▸ **INPUT RECORDS**
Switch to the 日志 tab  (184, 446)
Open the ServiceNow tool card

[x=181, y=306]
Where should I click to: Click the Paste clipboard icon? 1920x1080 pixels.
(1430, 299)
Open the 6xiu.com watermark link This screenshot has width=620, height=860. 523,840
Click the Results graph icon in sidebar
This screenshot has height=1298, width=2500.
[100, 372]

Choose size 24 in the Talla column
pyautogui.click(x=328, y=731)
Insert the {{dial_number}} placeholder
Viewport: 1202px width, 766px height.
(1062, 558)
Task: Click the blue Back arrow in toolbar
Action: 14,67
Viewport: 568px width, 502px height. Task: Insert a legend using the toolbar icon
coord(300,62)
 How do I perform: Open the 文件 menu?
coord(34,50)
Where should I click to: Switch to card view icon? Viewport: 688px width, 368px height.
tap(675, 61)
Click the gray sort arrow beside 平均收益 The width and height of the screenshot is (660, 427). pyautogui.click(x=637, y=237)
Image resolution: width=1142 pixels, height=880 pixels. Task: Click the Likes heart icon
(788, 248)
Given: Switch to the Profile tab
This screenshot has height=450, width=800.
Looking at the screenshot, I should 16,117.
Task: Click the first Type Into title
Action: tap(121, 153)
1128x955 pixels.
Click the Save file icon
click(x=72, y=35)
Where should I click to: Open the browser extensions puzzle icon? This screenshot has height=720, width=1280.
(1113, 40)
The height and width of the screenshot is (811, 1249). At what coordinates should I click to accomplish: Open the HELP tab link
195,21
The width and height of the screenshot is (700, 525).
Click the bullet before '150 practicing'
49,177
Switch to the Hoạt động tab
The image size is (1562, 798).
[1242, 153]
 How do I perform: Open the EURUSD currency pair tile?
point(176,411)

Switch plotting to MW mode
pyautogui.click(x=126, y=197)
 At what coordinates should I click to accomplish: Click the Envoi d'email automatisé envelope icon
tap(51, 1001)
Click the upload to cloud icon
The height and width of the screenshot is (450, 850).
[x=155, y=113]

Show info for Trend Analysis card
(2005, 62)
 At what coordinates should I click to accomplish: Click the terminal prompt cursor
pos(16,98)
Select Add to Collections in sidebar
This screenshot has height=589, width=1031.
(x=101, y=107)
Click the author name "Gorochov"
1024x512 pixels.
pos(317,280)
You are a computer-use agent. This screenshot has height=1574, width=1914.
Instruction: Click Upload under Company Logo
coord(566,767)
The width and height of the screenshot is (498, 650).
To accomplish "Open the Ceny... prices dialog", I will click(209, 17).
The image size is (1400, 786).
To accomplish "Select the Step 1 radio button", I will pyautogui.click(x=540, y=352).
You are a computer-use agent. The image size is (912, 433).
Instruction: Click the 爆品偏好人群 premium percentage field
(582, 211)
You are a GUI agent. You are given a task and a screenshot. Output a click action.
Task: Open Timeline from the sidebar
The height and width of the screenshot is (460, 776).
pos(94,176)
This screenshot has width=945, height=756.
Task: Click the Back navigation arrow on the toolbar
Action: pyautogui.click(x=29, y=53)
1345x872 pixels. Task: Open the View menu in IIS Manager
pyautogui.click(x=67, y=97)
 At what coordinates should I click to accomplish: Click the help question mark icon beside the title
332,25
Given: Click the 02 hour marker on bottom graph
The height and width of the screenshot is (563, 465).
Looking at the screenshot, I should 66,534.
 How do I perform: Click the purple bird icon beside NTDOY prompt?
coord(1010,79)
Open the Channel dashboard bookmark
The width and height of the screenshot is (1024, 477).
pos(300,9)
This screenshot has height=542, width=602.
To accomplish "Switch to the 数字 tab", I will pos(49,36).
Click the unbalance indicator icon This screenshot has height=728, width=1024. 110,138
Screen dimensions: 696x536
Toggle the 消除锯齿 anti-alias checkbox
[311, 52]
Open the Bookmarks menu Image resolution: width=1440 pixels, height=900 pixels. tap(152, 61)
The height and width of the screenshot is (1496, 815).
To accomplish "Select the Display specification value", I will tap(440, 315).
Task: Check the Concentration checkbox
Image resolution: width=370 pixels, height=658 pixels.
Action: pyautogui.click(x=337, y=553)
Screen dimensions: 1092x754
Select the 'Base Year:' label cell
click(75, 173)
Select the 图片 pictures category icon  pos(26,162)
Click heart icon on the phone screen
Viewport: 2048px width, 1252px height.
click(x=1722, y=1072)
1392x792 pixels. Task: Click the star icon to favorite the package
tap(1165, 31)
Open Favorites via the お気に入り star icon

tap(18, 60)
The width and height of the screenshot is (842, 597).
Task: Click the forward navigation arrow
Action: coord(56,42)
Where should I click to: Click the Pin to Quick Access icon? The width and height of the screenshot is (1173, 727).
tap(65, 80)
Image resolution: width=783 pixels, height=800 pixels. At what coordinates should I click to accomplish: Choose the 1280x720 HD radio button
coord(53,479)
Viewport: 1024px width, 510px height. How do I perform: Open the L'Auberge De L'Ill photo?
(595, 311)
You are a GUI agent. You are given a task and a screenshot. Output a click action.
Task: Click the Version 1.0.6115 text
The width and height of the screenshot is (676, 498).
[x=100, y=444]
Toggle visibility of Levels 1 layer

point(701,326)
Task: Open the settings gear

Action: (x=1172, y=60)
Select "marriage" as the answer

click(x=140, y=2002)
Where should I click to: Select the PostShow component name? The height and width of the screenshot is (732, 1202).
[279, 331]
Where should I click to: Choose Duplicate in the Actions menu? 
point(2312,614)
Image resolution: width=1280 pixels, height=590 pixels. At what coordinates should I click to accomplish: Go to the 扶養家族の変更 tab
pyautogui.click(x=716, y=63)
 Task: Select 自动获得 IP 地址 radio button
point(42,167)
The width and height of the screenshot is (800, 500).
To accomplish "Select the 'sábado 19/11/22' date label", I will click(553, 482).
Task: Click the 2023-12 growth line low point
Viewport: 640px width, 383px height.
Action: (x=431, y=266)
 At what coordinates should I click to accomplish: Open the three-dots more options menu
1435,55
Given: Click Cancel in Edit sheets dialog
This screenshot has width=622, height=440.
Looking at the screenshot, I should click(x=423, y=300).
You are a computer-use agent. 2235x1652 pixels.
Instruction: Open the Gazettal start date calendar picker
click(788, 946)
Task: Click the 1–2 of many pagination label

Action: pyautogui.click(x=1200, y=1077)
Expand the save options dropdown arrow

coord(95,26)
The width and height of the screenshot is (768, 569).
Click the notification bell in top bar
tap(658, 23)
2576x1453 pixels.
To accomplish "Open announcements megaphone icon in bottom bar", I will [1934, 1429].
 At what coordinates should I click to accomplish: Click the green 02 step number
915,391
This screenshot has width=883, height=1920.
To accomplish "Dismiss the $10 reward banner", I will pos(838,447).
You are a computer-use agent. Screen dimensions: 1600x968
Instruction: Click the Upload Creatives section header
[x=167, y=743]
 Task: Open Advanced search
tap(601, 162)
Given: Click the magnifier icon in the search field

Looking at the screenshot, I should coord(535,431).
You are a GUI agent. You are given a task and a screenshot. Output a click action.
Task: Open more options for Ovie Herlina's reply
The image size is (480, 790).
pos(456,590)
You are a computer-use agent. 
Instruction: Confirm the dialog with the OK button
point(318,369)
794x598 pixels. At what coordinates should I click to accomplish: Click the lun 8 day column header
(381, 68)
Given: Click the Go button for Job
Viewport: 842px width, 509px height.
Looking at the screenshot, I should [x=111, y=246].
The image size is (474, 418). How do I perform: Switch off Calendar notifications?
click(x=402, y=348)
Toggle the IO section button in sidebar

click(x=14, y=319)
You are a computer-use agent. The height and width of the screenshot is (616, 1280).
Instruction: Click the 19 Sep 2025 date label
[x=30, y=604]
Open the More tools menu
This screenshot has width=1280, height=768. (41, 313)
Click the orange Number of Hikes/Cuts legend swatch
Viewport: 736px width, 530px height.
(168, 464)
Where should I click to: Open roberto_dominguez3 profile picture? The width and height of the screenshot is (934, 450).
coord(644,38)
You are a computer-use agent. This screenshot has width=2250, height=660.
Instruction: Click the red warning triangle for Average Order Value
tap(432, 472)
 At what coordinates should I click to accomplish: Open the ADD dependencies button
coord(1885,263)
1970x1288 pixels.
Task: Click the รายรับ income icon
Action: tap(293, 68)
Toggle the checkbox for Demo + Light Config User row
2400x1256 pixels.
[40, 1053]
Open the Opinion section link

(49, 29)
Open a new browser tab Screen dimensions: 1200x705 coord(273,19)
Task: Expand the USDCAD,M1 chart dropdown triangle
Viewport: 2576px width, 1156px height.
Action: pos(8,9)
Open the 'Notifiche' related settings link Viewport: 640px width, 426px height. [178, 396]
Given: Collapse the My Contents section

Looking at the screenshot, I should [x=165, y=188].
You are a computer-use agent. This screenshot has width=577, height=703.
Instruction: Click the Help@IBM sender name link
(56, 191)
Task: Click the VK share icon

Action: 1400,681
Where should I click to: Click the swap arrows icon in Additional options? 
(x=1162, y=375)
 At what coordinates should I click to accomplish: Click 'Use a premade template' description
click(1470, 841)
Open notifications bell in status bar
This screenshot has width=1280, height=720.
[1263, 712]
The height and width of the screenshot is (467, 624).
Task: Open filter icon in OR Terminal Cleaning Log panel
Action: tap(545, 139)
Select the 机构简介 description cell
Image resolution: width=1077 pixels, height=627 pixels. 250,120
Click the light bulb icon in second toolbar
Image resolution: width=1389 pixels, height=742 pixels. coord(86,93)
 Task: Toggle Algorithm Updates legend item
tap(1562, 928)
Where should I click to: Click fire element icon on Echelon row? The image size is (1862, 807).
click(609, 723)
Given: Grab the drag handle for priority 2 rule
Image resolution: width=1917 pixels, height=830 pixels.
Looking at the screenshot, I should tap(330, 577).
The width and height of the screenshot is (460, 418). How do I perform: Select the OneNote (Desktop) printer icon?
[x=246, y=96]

▸ **DESCRIPTION OF THE TASK**
Can you reproduce the lines of the listing between the line containing "At what coordinates should I click to accomplish: Open the ADD" and the line containing "(x=1162, y=375)", inclusive, without any changes?

▸ **TASK OUTPUT**
 At what coordinates should I click to accomplish: Open the ADD dependencies button
coord(1885,263)
1970x1288 pixels.
Task: Click the รายรับ income icon
Action: tap(293, 68)
Toggle the checkbox for Demo + Light Config User row
2400x1256 pixels.
[40, 1053]
Open the Opinion section link

(49, 29)
Open a new browser tab Screen dimensions: 1200x705 coord(273,19)
Task: Expand the USDCAD,M1 chart dropdown triangle
Viewport: 2576px width, 1156px height.
Action: pos(8,9)
Open the 'Notifiche' related settings link Viewport: 640px width, 426px height. [178, 396]
Given: Collapse the My Contents section

Looking at the screenshot, I should [x=165, y=188].
You are a computer-use agent. This screenshot has width=577, height=703.
Instruction: Click the Help@IBM sender name link
(56, 191)
Task: Click the VK share icon

Action: 1400,681
Where should I click to: Click the swap arrows icon in Additional options? 
(x=1162, y=375)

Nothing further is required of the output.